For a concrete example, let's say I have a TextReader and that I know the next value should be a double - how can I extract that double and possibly a limited amount of lookahead without reading the entire stream and without manually writing a localizable double-parser?

Similar Questions

There's a previous question "Looking for C# equivalent of scanf" which sounds similar but the Q+A focus on readline+regex (which I'd like to avoid).
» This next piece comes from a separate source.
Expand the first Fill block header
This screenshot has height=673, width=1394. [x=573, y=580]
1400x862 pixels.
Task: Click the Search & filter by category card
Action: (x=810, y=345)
How can I use Regex against a TextReader? didn't find an answer (beyond chunking), and in any case I'd like to avoid writing my own Regexes.

A: 

Based on that lack of answers and still not having found anything myself, it seems that

  • There is no means to use localized parsing directly from Streams (or TextReaders) in .NET, nor is there a way to know how much of the stream corresponds to a parseable prefix in a systematic way.
  • There is no means to apply regular expressions to Streams (or TextReaders) in .NET, so there's no easy way of implementing something like this yourself.
  • If you really need something like this, the easiest option is a full-fledged parser generator. ANTLR works well for this; it has a lot of existing grammars you can copy-paste for the basics, and it comes with a GUI to help understand your grammar and makes parsers for .NET, java, C and a host of other languages. It's developer friendly, fast... ...but way too powerful and flexible for what I need; like shooting a bug with a shotgun - I'm not thrilled with this solution.